Fourth. What is intended by the requirement that States set up a method for coordinating programs and services of "all State and local agencies significantly affecting land use?" Just what agencies are intended, and what degree of coordination? Almost every major State or local function has a "significant" effect on land use – police and fire protection, welfare, trash disposal, sewage treatment, parks and recreation, schools, transportation. Are all of these activities to be coordinated at the State level? This broad based mandate for coordination in section 302 is typical of the many general phases of potentially severe impact which are unexplained in the legislative development of this bill.


Fifth. Is the legislation, by setting policy for equal consideration of environment and economics and for "balanced" land use and by requiring States to override local laws designed to restrict development, intended in any way to conflict with nondegradation policies and air and water quality improvement mandates of other Federal laws or with State laws intended to restrict development? What will be the impact of these new Federal policy positions on court cases involving those other laws?


Sixth. Will any State constitutional changes be required by this legislation, and if so, does it give States time enough to consider and act? It would appear that the major redirection of responsibility S. 632 requires will necessitate some constitutional changes, particularly in those States that have strong local home-rule laws.


Further, all States which act responsibly and undertake property tax reform and land use reform together will probably have to adopt constitutional changes.
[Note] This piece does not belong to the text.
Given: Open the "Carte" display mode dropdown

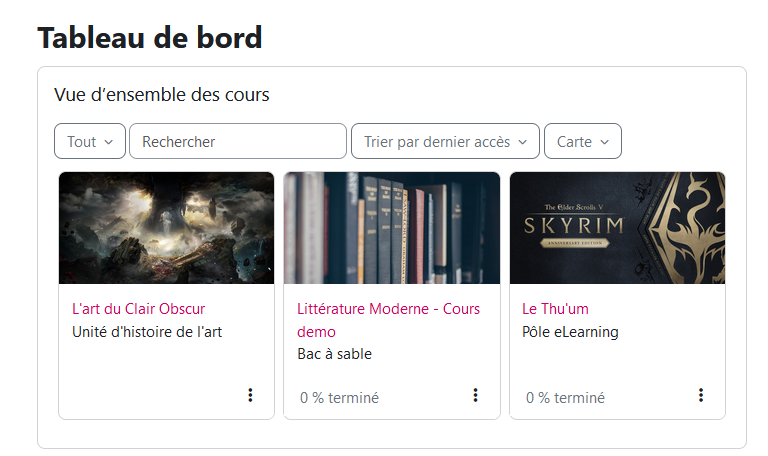Looking at the screenshot, I should 582,142.
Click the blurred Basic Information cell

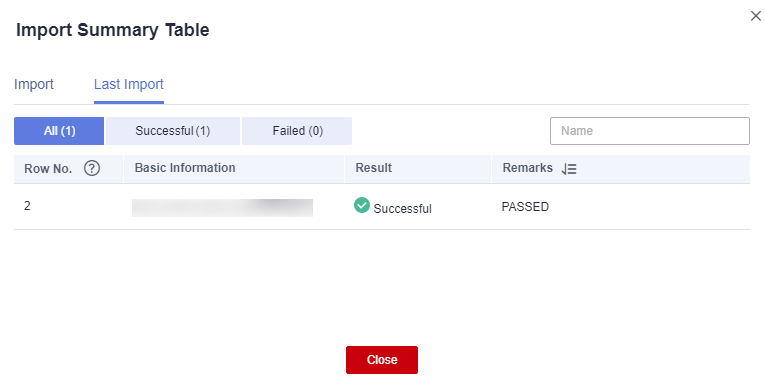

But they may not have time.


Eighteen States require that constitutional changes be adopted by two sessions of the legislature and then be approved by the electorate. This would be a 3- to 7-year process at best, more if adequate consideration of these vast reforms is to be allowed. In three States where two-session approval is required – Nevada, Tennessee, and Vermont – the legislature only meets biannually, and if major reform was not approved in their 1973 session, which might be difficult, final approval would not be possible until at least 1977 and probably 1980.


Just what is intended by this legislation, and what the ramifications of that intent are must be examined in much greater detail before this bill is approved.


The real issue now is whether or not legislation of this scope and magnitude will be adequately digested by the Senate prior to its passage. I would hope, in the days ahead, my colleagues will address themselves to the issues covered by the bill, will bring to bear on this legislation their knowledge of other programs which will be affected by it, and bring to the Senate their recommendations for perfecting changes which shape a national land-use policy with real direction designed to protect the environment and enhance the quality of life in America.


Mr. President, I intend to explore the full implications of the issues which I have raised during the debate on the bill. Whenever the leadership is prepared to call up the bill, I will be prepared to discuss its implications and propose amendments to address the concerns I have put forward today.